The editors received 17 submissions for the special issue which address some of the open issues. After two rounds of rigorous reviewing, six articles were accepted for publication.
- Editorial Social Media in conflicts and crises by Christian Reuter, Stefan Stieglitz and Imran Muhammad
- Breaking’ News: Uncovering Sense-Breaking Patterns in Social Media Crisis Communication during the 2017 Manchester Bombing by Milad Mirbabaie and Julian Marx (University of Duisburg-Essen)
- Use of Twitter in the Cameroon Anglophone Crisis by Julius Tanyu Nganji and Lynn Cockburn (University of Toronto)
- Descriptive and Visual Summaries of Disaster Events using Artificial Intelligence Techniques: Case Studies of Hurricanes Harvey, Irma, and Maria by Firoj Alam, Ferda Ofli and Muhammad Imran (Qatar Computing Research Institute)
- Mitigating Information Overload in Social Media during Conflicts and Crises: Design and Evaluation of a Cross-Platform Alerting System by Marc-André Kaufhold, Nicola Rupp, Christian Reuter and Matthias Habdank (Technische Universität Darmstadt, Universität Siegen and Universität Paderborn)
- Repertoires of Collaboration: Incorporation of Social Media Help Requests into the Common Operating Picture by Christian Ehnis and Deborah Bunker (The University of Sydney)
- A conceptual framework for developing solutions that organize social media information for the emergency response team by Danilo P. Freitas, Marcos R. S. Borges and Paulo Victor R. Carvalho (Universidade Federal do Rio de Janeiro)
While Mirbabaie and Marx focus on the deployment of social media during crises as a real-time broadcasting medium, Nganji and Cockburn observe that social media has increased the scope of public narratives and lessened the government’s grip on media regarding Cameroon’s Anglophone Crisis.

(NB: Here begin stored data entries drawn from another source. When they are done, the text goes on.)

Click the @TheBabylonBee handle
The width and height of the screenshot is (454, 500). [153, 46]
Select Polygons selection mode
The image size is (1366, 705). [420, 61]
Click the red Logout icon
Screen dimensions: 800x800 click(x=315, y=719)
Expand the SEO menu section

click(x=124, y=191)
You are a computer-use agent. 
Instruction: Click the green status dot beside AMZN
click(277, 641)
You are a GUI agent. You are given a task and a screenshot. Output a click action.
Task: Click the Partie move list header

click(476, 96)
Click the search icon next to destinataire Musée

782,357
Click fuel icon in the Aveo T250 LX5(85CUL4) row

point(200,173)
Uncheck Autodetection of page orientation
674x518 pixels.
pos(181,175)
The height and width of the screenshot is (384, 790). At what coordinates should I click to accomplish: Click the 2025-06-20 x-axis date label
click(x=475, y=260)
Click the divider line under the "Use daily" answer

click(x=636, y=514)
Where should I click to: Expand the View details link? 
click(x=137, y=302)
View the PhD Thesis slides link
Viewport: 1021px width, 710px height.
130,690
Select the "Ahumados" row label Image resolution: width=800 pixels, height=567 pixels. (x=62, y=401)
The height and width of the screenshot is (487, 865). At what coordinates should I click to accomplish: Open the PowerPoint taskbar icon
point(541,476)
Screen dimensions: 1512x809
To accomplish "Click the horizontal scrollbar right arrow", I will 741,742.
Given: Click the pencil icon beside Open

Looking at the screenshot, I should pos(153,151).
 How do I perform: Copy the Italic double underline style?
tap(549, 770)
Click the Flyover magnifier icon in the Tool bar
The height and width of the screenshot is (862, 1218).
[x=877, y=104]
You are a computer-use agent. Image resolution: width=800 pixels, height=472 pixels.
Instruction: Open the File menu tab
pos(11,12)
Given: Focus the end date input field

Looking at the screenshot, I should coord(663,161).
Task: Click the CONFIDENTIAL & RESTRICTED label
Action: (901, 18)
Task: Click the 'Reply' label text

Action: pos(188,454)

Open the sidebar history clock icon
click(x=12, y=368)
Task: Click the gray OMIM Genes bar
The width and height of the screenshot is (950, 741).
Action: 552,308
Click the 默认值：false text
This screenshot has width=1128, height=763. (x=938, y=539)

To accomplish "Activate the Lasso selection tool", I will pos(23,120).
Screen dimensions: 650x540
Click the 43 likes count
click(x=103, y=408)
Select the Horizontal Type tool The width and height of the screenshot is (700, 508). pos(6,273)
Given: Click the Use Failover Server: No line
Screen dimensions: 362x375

Alam, Ofli and Imran in turn examine techniques to enhance situational awareness for disaster response personnel, whereas Kaufhold, Rupp, Reuter and Habdank contend that new techniques are necessary to prevent emergency services from suffering information overload and a decrease in information quality. Ehnis and Bunker examine Australian emergency services’ command and control and argue for the incorporation of social media in decision-making processes to increase situational awareness. The last paper, written by Freitas, Borges and Carvalho, addresses the possible use of social media messages for direct rescue missions during emergencies and presents a framework to better utilize data in that regard.
The editors would like to thank the editor-in-chief of BIT, Prof. Panos Markopoulos, for giving the opportunity to edit this special issue and all of the reviewers for their contributions to make this special issue possible.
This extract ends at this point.